By 2035, San Luis Obispo has a goal of reaching a net zero carbon footprint—meaning by then the city as a whole is removing or eliminating as much carbon dioxide as it emits into the atmosphere.
But Chris Read, the city’s sustainability manager, said the city’s new Climate Action Plan really focuses on the changes San Luis Obispo can make right away and during the next three years..
“That’s because those are the things we have the most direct control over with our current staffing and budget allocation,” Read told KCBX News. “By focusing on those items, those things we can do now, we can really make substantial progress on those actions.”
Part of what the city wants to do now is add more electric charging stations to encourage residents to swap out their gas engine cars for electric vehicles.
Something Read said pays off in the long run.
“We know that the total lifetime cost of electric vehicles is so much cheaper than traditional vehicles and it can really allow folks to have access to mobility by reducing costs in the long run,” Read said.
The plan is a big document with many parts.
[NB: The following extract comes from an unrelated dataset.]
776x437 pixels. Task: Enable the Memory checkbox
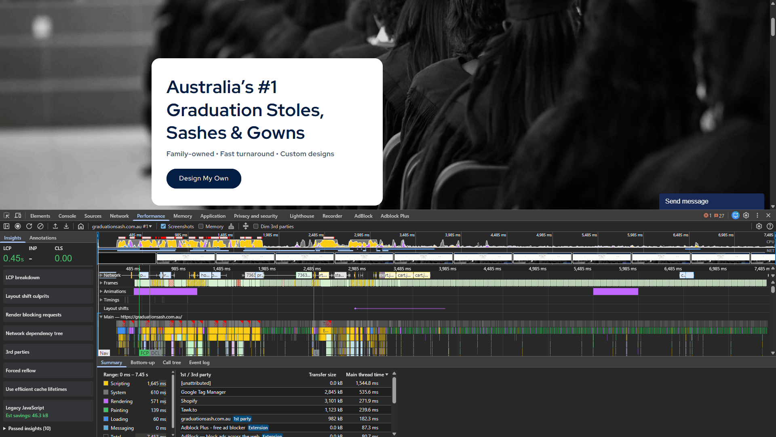pos(201,226)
Included is a plan to pass a citywide ordinance by 2022 that requires everyone—residential and commercial—to subscribe to organic waste service. Instead of being buried at the local landfill and emitting methane for years, all that organic waste will go to the city's new anaerobic digester. That facility turns green waste into electricity.
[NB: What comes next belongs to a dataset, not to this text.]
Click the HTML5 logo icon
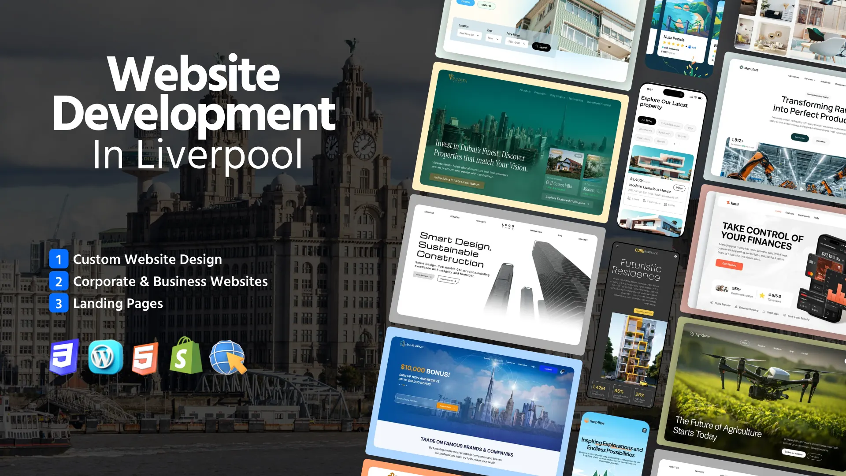This screenshot has height=476, width=846. click(145, 358)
San Luis Obispo is already known for being pretty bicycle friendly, but part of this plan includes motivating more people to travel by bike as well as bus around the city.
“The idea is that there will be more infrastructure for cyclists, more, safer bike lanes and continually improving transit systems,” Read said.
This month the city council adopted a program encouraging builders to create all-electric buildings and homes moving forward. City officials also want to see current structures revamped with solar power.
So, the city has created a package of incentives—like financial rebates and flexibility of regulations—for those who choose to go more green.
The Climate Action Plan is really just a series of small steps that will help fight climate change, Read said..
“It’s a really ambitious target of carbon neutrality,” Read said. “But it sees this moment and challenge as a real opportunity to develop a clean green economy that is more resilient and ready for the 21st century.”
The city was paying for the plan with $45,000 carried over from a past budget. However, this funding has now been put on hold as the city assesses COVID-19 budget impacts. But Read said the city has identified a way to complete the plan using staff resources only.
Residents are encouraged to provide their opinions on the draft plan, until the July 22 deadline.
After that, city staff hope to finalize the Climate Action Plan in August and start putting it into practice.